Gene Therapy in India

Gene Therapy can be a viable option for increasing the regeneration of the disease for which no other reliable treatment is available. The number of injections required for treating most of the conditions is comparatively low and costs less than the conventional alternatives, The advantages include long-term effects such as the possibility of permanent solutions for the conditions treated by gene therapy. The removal of problematic genes from the body of future parents also removes any chances of recurrence of the same condition in the next generation also.  Gene Therapy can treat Parkinson’s disease, muscular dystrophy, Kidney problems, eye diseases, neurodegenerative Diseases and Immune deficiencies.

Gene therapy in India is rapidly advancing, marked by the launch of affordable, indigenous CAR-T cell therapy for cancer (NexCAR19) from IIT Bombay in 2024.. The ICMR and DBT provide regulatory guidance, to make these costly therapies accessible and affordable for India's large patient population. The focus is on oncology, rare diseases, and genetic conditions like Muscular Dystrophy.

·        Cancer (CAR-T - Chimeric antigen receptor T cell Therapy):  India launched its first indigenous CAR-T cell therapy, NexCAR19, for B-cell malignancies, making advanced cancer treatment affordable.
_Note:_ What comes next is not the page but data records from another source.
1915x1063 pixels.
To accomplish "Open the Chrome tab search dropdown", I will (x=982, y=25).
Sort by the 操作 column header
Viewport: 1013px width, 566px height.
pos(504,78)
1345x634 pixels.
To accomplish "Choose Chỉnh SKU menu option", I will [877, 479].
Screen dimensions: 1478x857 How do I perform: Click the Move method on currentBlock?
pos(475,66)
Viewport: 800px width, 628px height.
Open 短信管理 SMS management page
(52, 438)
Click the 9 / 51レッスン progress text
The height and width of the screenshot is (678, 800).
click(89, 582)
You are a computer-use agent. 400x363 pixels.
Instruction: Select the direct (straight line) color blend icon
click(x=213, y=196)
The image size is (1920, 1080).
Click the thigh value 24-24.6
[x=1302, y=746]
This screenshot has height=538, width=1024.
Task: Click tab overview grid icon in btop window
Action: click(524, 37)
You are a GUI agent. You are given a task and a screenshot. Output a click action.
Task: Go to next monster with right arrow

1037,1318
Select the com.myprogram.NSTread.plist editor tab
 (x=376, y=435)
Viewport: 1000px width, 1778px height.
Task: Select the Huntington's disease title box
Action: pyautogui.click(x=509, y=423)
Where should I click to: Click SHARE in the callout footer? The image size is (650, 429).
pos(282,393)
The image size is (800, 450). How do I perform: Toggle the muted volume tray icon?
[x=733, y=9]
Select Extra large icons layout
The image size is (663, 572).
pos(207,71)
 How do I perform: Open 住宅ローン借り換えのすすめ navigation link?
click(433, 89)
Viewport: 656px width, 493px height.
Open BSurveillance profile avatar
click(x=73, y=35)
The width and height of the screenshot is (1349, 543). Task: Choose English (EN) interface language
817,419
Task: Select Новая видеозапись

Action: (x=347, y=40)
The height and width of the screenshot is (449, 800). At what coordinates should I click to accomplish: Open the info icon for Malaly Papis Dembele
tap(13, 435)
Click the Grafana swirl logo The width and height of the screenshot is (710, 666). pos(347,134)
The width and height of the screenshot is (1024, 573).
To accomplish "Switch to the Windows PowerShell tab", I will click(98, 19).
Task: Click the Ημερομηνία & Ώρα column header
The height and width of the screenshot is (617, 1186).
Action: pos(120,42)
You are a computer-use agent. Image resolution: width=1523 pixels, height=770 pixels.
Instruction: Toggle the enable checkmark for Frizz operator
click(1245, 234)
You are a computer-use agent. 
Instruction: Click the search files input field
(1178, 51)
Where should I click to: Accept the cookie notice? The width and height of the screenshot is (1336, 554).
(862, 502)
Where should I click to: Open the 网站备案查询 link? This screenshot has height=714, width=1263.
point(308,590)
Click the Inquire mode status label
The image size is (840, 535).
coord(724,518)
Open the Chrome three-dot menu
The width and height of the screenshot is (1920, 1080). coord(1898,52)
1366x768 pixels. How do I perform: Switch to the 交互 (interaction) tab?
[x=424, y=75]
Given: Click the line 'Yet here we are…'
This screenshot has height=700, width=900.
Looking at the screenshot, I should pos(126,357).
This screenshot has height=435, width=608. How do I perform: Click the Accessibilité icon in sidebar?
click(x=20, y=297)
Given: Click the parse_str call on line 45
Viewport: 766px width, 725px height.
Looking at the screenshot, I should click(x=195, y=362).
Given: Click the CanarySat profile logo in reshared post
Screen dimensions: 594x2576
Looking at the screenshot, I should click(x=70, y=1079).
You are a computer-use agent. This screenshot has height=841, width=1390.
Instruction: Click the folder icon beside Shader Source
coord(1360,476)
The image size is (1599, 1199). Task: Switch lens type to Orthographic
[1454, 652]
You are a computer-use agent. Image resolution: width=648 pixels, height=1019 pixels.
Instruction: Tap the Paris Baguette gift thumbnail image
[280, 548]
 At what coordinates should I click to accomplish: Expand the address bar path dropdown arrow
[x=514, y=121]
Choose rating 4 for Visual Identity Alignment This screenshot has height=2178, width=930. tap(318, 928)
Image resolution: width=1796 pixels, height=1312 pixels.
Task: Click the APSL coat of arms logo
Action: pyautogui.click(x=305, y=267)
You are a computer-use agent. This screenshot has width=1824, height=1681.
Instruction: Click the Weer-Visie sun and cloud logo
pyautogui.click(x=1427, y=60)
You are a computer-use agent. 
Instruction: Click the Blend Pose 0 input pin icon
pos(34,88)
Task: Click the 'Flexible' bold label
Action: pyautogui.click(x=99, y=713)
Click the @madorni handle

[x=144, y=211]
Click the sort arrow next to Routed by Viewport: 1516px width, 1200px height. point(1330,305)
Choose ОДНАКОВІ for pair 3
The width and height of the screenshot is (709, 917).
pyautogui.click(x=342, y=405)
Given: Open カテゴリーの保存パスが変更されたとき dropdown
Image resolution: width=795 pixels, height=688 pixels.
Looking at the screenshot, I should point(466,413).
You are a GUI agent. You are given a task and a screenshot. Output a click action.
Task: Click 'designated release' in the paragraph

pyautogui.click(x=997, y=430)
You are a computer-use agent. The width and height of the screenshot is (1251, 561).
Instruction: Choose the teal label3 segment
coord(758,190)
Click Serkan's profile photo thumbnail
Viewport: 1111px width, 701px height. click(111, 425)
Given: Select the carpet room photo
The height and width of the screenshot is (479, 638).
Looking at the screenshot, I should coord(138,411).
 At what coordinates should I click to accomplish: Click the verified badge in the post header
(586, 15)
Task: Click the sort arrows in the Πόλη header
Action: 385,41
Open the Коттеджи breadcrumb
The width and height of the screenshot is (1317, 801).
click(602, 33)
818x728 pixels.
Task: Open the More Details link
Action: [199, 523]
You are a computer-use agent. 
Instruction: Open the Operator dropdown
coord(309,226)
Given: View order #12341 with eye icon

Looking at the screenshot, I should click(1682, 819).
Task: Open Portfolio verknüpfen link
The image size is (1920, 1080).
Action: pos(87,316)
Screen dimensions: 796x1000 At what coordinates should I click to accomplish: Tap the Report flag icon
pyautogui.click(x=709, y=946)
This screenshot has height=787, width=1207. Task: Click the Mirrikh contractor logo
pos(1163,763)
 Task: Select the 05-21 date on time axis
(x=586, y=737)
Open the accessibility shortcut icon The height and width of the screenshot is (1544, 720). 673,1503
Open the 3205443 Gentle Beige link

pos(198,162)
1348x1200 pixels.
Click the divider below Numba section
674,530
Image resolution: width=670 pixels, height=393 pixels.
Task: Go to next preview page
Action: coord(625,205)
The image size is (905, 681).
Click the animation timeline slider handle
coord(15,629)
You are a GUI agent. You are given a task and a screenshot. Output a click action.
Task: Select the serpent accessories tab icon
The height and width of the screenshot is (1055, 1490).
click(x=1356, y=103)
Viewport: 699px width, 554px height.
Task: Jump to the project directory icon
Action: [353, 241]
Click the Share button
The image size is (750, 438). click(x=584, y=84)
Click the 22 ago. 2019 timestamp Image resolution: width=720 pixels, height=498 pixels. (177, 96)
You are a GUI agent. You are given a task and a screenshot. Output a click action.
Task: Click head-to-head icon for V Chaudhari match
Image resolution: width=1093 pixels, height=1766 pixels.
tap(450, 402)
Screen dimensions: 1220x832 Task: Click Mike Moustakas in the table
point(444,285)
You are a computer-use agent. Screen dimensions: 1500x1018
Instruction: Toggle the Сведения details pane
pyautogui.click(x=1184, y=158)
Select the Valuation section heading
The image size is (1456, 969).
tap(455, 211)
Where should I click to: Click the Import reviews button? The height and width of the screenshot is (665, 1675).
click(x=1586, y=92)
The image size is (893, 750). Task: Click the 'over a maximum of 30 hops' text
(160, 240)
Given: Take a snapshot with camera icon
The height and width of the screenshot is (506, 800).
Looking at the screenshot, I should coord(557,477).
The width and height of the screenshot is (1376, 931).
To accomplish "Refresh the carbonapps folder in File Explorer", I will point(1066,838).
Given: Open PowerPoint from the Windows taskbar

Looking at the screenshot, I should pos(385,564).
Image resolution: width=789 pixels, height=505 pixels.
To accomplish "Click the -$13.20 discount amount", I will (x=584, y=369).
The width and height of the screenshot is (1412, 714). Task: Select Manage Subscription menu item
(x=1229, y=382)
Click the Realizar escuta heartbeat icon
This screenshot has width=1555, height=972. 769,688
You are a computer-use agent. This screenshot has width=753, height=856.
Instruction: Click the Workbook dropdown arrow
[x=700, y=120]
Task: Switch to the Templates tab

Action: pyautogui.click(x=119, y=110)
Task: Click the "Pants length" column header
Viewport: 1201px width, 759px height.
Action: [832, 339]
T cells are the backbone of CAR T-cell therapy. Collect blood from the patient and separate out the T cells. These cells are then genetically engineered to produce special proteins on their surfaces called chimeric antigen receptors, or CARs. The CARs help the cells to bind on to specific antigens, that are present on cancer cells (and some normal cells). They enhance the T cells' ability to kill cancer cells. These modified T cells are grown, and returned to the patient as a single infusion. Currently, this entire process—from the initial blood collection to the cells being infused back into the patient—takes about 3 to 5 weeks. T cells will grow in the patient's body and, bind to cancer cells using their special receptors killing them.

·        Hemophilia A: A landmark trial showed successful gene therapy, eliminating the need for regular infusions by enabling patients to produce Factor VIII, offering a long-term solution.

·        Rare Diseases Focus: India is actively developing gene therapies for numerous rare genetic disorders, addressing a significant unmet need for conditions like Muscular Dystrophy, night blindness, and sickle cell anemia.

Disadvantages:

• Short-lived nature of gene therapy - The therapeutic DNA introduced into target cells must remain functional and the cells containing the therapeutic DNA must be long-lived and stable. Problems with integrating therapeutic DNA into the genome and the rapidly dividing nature of many cells prevent gene therapy from achieving any long-term benefits.
• Immune response - Anytime a foreign object is introduced into human tissues, the immune system is designed to attack the invader. The risk of stimulating the immune system that reduces gene therapy effectiveness is always a potential risk.
• Problems with viral vectors – Viruses may cause toxicity, immune and inflammatory responses, and gene control and targeting issues. In addition, there is always the fear that the viral vector, once inside the patient, may recover its ability to cause disease.
• Multigene disorders - Conditions or disorders that arise from mutations in a single gene are the best candidates for gene therapy. Unfortunately, some the most commonly occurring disorders, such as heart disease, high blood pressure, Alzheimer's disease, arthritis, and diabetes, are caused by the combined effects of variations in many genes. Multigene or multifactorial disorders such as these would be difficult to treat effectively using gene therapy.